▸ Extrait du texte:
Nous appelons aussi à la vigilance pour ce qui a trait au risque d'infiltration des services communaux. Une fois installé "dans les murs", les membres affiliés à une organisation sectaire pourront jouer un rôle de "facilitateur" pour obtenir un permis de construire, une subvention, un prêt de salle...
Ce qui se passe au niveau communal se décline au niveau départemental, dans les collèges et les lycées pour le soutien aux élèves, dans les établissements pour personnes âgées, pour l'agrément des assistantes maternelles... L'action sociale des conseils généraux est une manne financière qui "intéresse" les mouvements sectaires. Les Conseils régionaux n'échappent pas aux risques en particulier dans des domaines comme l'emploi et la formation.
Localtis.info : Quelle aide la Miviludes peut-elle apporter aux maires et aux agents territoriaux ?

▸ Travail à faire:
A – Répondez à ces questions sur le texte sur le risque sectaire :
(i) Pour obtenir quoi un membre d'une organisation sectaire pourrait-il jouer un rôle de « facilitateur » ?
(ii) Quelle action des conseils généraux est décrite comme une manne financière ?
(iii) Dans quels domaines les Conseils régionaux sont-ils particulièrement exposés ?
B – Écrivez la suite du texte sur le risque sectaire, en commençant juste après la question de Localtis.info.
La liste qui vient ensuite est un matériau à part, sans rapport avec le texte sur le risque sectaire.

▸ Extrait de données:
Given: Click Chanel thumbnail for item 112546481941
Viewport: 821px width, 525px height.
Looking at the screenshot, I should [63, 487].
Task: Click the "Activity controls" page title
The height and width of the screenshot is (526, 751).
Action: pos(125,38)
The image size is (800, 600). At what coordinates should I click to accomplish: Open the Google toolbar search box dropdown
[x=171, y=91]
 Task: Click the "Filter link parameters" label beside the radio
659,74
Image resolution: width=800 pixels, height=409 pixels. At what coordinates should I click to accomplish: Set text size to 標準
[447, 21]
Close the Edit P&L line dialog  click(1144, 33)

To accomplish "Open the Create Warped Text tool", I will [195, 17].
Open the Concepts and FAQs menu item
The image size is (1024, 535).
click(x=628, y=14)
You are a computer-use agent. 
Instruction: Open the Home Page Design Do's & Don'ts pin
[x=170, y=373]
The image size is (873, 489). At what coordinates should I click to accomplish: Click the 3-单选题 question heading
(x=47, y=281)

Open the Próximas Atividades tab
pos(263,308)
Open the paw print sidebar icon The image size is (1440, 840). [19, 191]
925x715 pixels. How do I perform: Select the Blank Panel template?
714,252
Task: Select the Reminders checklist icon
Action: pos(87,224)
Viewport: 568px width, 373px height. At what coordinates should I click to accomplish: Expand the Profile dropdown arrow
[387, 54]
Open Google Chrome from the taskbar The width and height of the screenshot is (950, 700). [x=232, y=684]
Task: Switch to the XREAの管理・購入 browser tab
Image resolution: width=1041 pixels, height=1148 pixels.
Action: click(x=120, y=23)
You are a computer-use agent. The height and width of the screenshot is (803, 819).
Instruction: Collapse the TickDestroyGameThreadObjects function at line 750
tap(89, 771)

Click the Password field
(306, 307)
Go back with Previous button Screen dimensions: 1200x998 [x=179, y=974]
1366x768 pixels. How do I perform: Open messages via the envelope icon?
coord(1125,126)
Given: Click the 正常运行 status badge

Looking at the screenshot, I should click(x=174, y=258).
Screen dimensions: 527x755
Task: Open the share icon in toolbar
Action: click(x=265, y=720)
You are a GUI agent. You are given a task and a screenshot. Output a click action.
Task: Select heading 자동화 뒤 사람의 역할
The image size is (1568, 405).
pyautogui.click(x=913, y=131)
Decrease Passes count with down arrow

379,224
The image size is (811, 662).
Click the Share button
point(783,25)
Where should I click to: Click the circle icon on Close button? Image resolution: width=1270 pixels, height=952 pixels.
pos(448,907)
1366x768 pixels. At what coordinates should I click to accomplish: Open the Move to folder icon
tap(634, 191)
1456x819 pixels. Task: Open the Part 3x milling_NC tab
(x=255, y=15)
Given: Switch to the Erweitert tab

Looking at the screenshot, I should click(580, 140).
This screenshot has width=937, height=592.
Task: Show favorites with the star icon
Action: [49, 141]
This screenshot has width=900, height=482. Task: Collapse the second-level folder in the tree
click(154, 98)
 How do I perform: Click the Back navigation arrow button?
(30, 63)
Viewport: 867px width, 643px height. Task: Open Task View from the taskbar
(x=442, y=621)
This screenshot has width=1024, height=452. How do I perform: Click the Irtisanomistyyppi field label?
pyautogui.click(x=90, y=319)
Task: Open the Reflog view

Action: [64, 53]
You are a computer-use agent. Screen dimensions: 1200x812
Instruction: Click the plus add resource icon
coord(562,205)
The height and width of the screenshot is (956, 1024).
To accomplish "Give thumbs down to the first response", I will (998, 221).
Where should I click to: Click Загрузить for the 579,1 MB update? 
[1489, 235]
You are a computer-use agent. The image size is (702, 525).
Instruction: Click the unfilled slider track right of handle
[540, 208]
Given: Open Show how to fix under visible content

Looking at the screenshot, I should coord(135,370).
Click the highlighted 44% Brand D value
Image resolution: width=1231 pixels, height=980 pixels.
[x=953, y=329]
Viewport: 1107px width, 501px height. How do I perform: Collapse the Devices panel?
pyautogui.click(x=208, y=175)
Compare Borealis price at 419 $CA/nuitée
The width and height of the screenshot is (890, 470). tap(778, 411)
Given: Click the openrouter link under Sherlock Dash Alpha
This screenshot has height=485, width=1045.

▸ Liste des réponses:
A –
(i) Un permis de construire, une subvention, un prêt de salle.
(ii) L'action sociale.
(iii) L'emploi et la formation.

B –
Jean-Michel Roulet : Nous avons une convention avec le CNFPT et nous pouvons proposer des formations qui vont permettre aux élus comme aux agents publics de repérer des agissements répréhensibles, d'identifier des groupes à risques et de faire face en discernant ce qui relève du domaine privé et ce qui appelle une réponse des pouvoirs publics. Notre mission est aussi de les aider à s'informer en répondant à leurs questions. Nous voulons aussi être au plus près des élus locaux car c'est souvent à eux que les victimes des sectes ou les familles s'adressent en premier lieu. Pour nous, la remontée de ces informations de terrain est essentielle.
Localtis.info : N'exagère-t-on pas le problème des dérives sectaires ? Ne s'agit-il pas finalement d'un phénomène marginal ?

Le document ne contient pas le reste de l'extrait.